I recently had a friend crap all over a project I was really excited about.  It seemed that with everything I said, my friend became more and more negative.  At one point, I was told that I was speaking to her like a child, (although I’m pretty sure the opposite was true), and that she would speak to me like one in kind. I honestly had no idea where the negativity came from.  The ferocity with which this “friend” spoke to me blew my mind. I’m sure I’m not the only one who has turned to a friend in excitement only to have that same “friend” act like anything but.  However, this occasion presented to me the perfect opportunity to flex my ho’oponopono muscles.

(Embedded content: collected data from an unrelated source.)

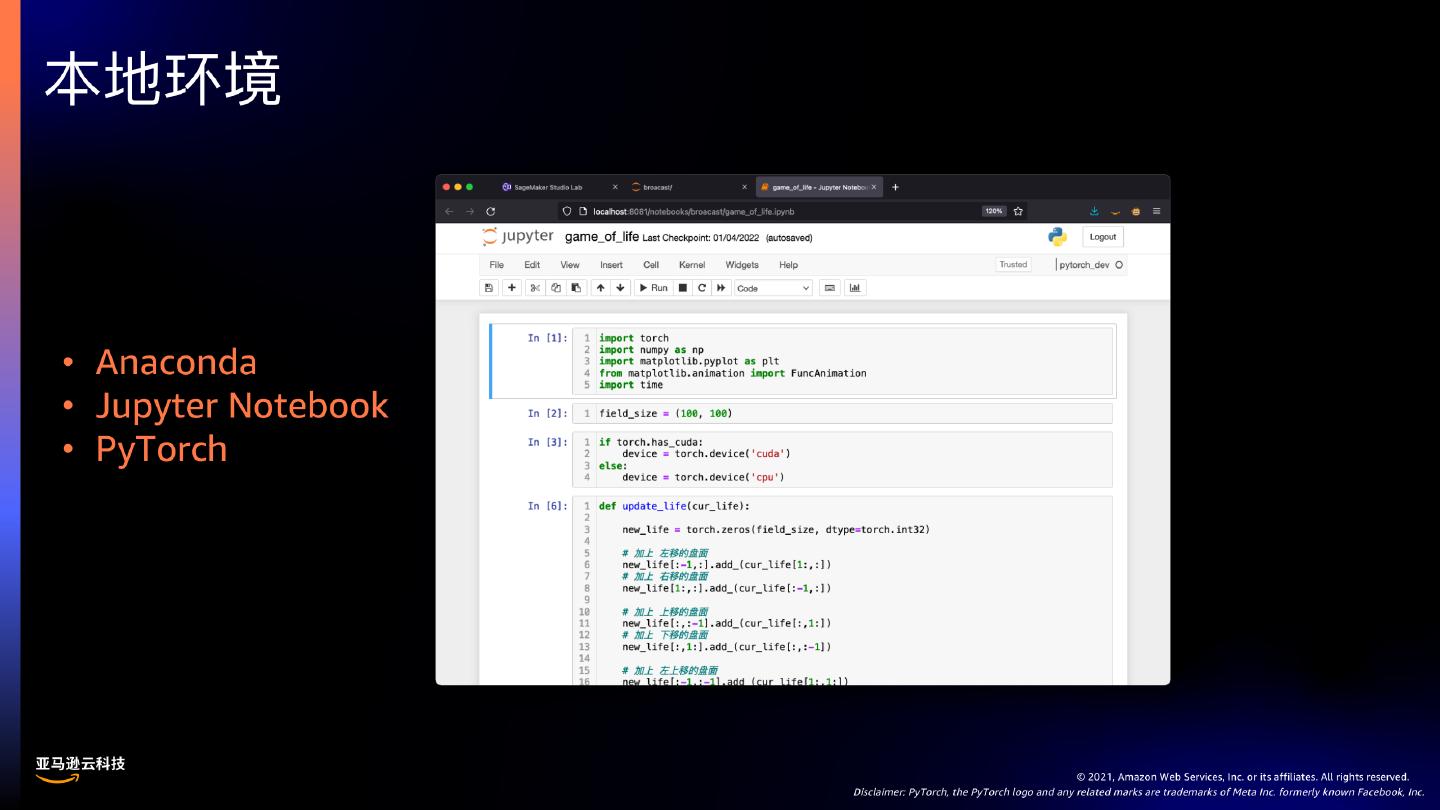Expand the Code cell type dropdown
Viewport: 1440px width, 810px height.
pos(773,288)
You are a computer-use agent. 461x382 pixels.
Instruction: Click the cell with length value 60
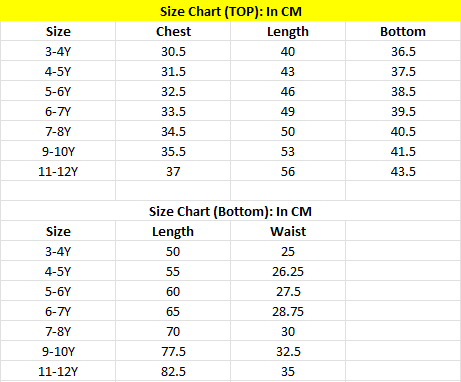[173, 291]
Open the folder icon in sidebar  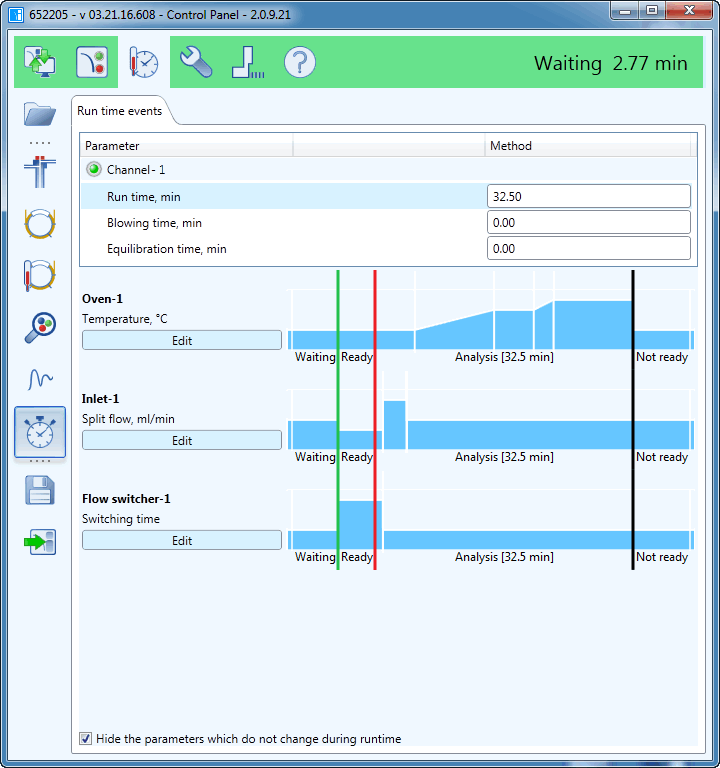coord(40,114)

I stopped my fretting and took  responsibility for the situation- Was there something I said that hit a nerve with this friend?  It’s been a while since we communicated and we have both been through a lot, could she be feeling neglected as a friend?  Have I been the best friend to her that I could be?  My answer was, “There is a lot that I could have personally done differently, that may have prevented this overwhelmingly negative response from my friend.” Of course, sometimes there isn’t anything you really could have done differently, but the point is to take responsibility for what is done. So, I took a deep breath, rolled my eyes up to the sky and said,  I love you.  I’m sorry.  Please forgive me.  Thank you.  And I did this over and over whenever I got upset.  See, unfortunately, when I encounter haters, I have an inner mean girl who likes to repeat what they say, and get me discouraged. So, anytime I felt my friend’s words echo in my head over the next week or so,(and for me, it’s like that sometimes I get mad for weeks. . . I’m sure you guys let everything go right away. . . I’m working to be like you!)  I would take note and say to myself, I love you.  I’m sorry. Please forgive me. Thank you.  And you know what?  My energy changed.  I found motivation to keep moving forward on my project.  After taking responsibility for my part of my friend’s negative reaction, I was able to free myself from the conflict and move toward my goal.  Bonus- I learned something. Ho’oponopono is helpful. . . and don’t work with this negative-ass friend.  See! So much growth. (And another post topic- let the haters go. . . )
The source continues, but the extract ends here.